On October 16, they released their second single album with the title track "Love Options". Their first performance was on M! Countdown. In December, Hyeyeon featured on Quattro Code's single "Stick With You" and Bestie released the digital single "Zzang Christmas".

2014–2015: Hot Baby and Love Emotion
On February 28, 2014, they released "Thank U Very Much" as a digital released with an accompanying music video. On June 27, they performed a cover of Girls' Generation's "Mr.Mr." with AOA member's Jimin, Choa, Chanmi and Hyejeong, and Girl's Day, on Music Bank. On July 11, Bestie released their fifth digital single "Like A Star" in celebration of their one-year anniversary. "Like A Star", as well as their previous singles "Pitapat" and "Thank U Very Much", were featured on their first EP Hot Baby, released on July 28. The music video for the EP's title track "Hot Baby" was released three days later. The EP charted at #7, and on August 29, Bestie released a repackaged version titled I Need You.
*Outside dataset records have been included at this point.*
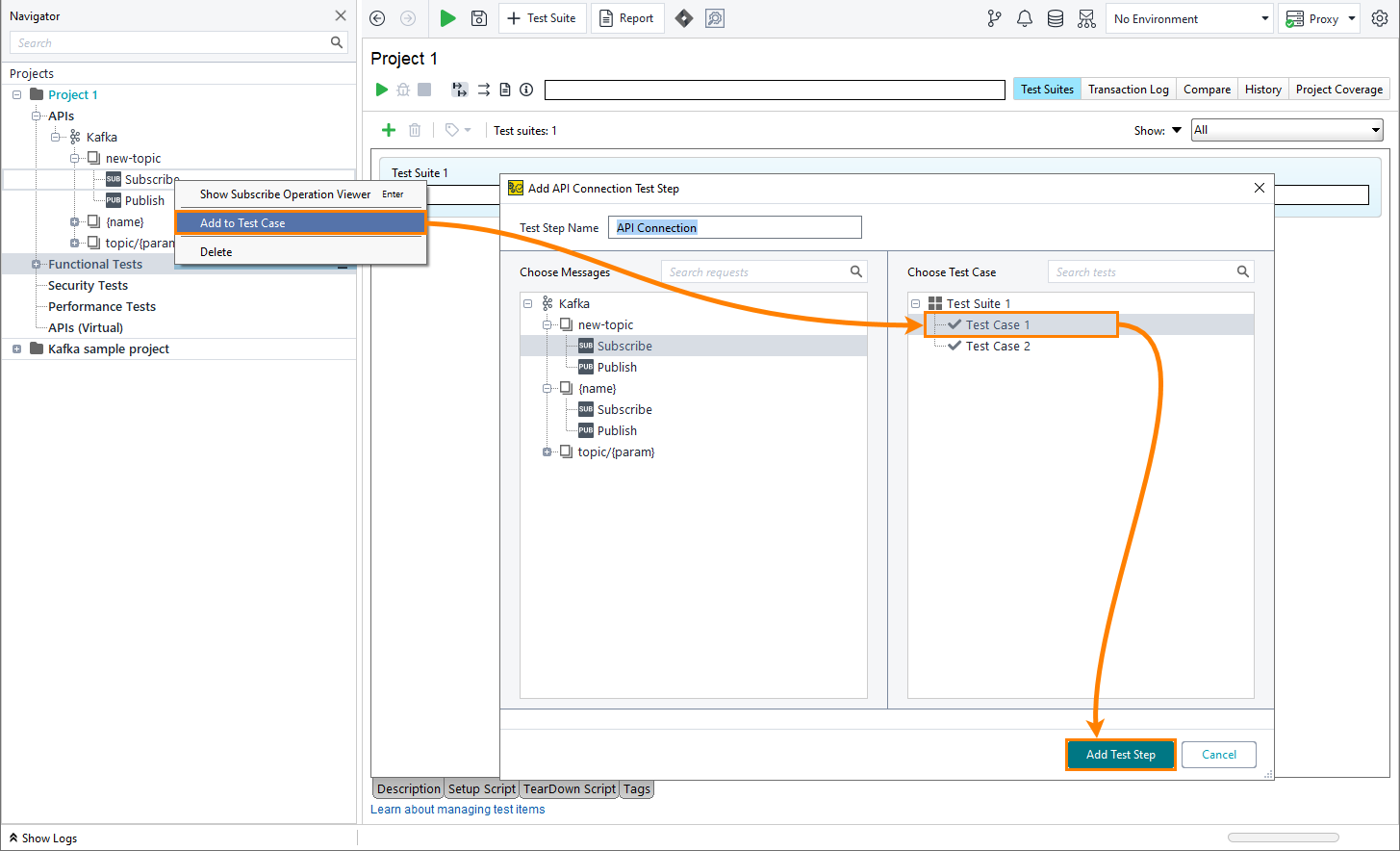1400x851 pixels.
Task: Click the database servers icon in the toolbar
Action: pos(1055,17)
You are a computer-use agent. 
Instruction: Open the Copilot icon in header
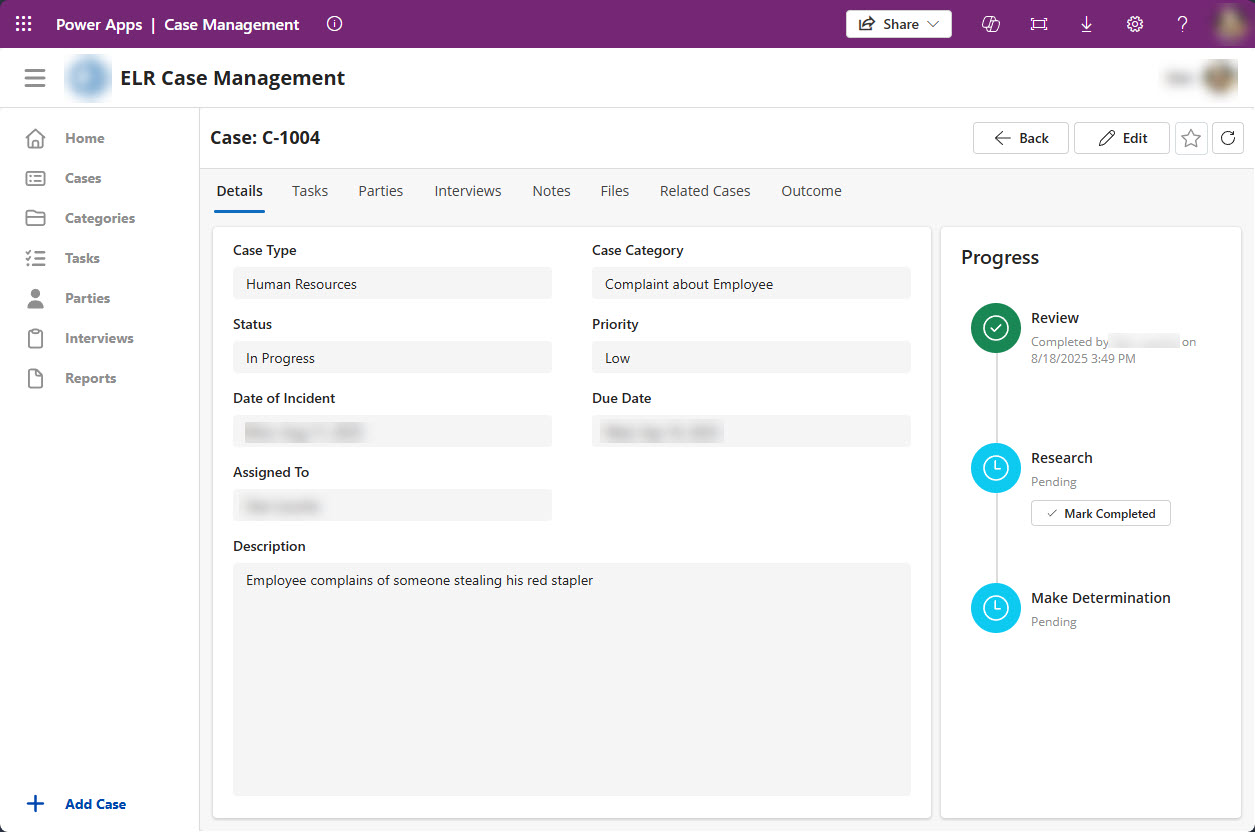(x=991, y=24)
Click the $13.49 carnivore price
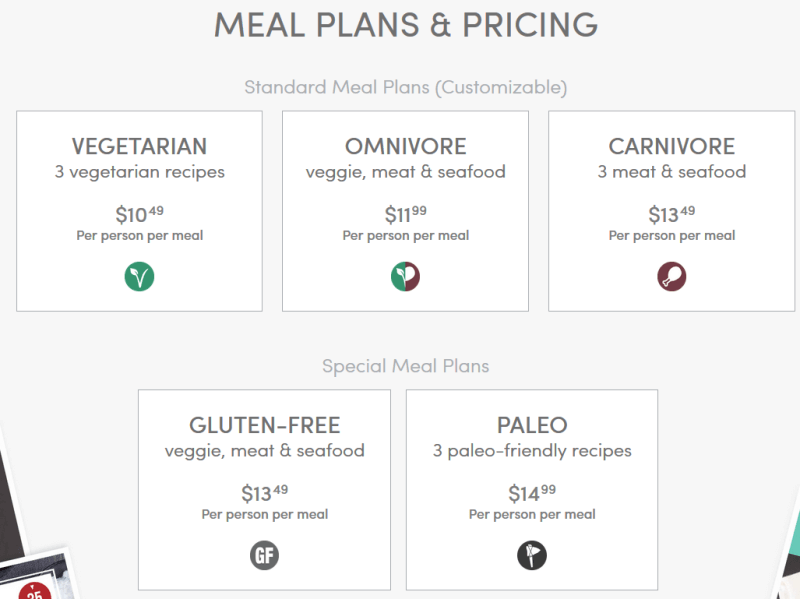Viewport: 800px width, 599px height. tap(671, 214)
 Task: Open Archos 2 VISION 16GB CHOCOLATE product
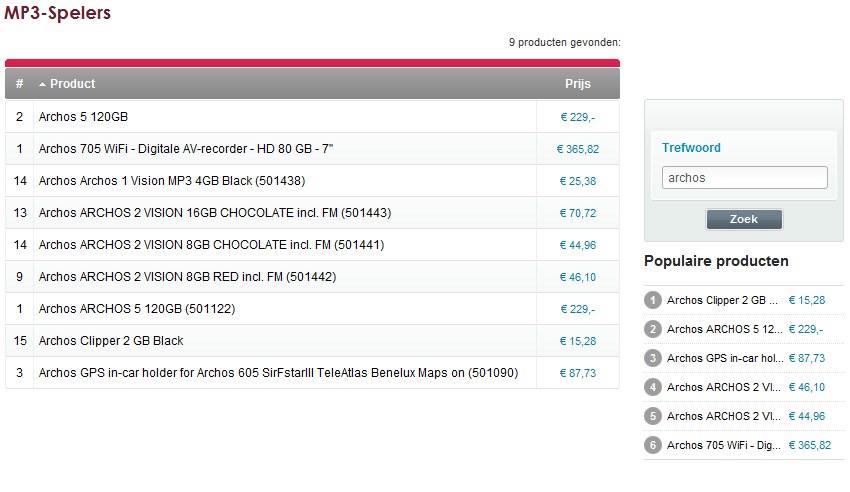click(x=215, y=212)
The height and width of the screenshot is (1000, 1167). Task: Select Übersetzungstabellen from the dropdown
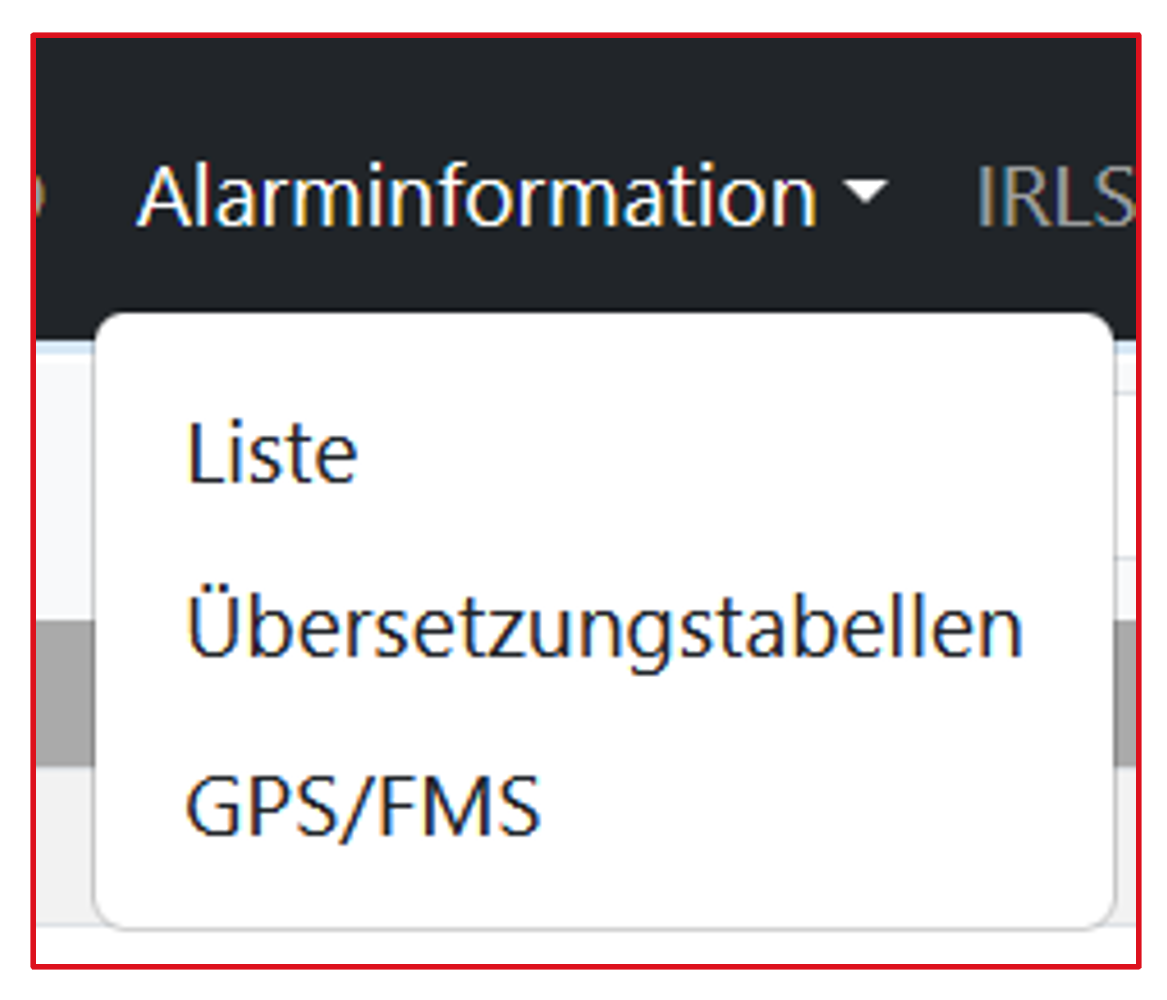coord(604,630)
The repackage featured the new single "I Need You", produced by Duble Sidekick and HomeBoy. In September, Hyeyeon featured on Yoo Seung-woo's single "Lovers' Song", and on December 19, Bestie covered Super Junior's "Mamacita" on Music Bank as a year-end performance.

The group's second EP Love Emotion was released on May 8, 2015, and charted at #8. The music video for its lead single "Excuse Me" was ranked fourth on Billboard's list of "Most Viewed K-Pop Videos in America" and sixth on its list of "Most Viewed K-Pop Videos around the World" for the month of May. On August 29, Bestie performed at New Delhi's Sirifort Auditorium as part of the 2015 Feel Korea in New Delhi tour. That year, the group won the Next Generation Award at the Golden Disk Awards. They also collaborated with other artists, with Uji collaborating with The Channels on the single "Love Letter" and Chad Future's "So Good", Dahye featuring on Yoo Se-yoon's "We Fought", and Hyeyeon featuring on Just Cricket's "Perfect Chemistry".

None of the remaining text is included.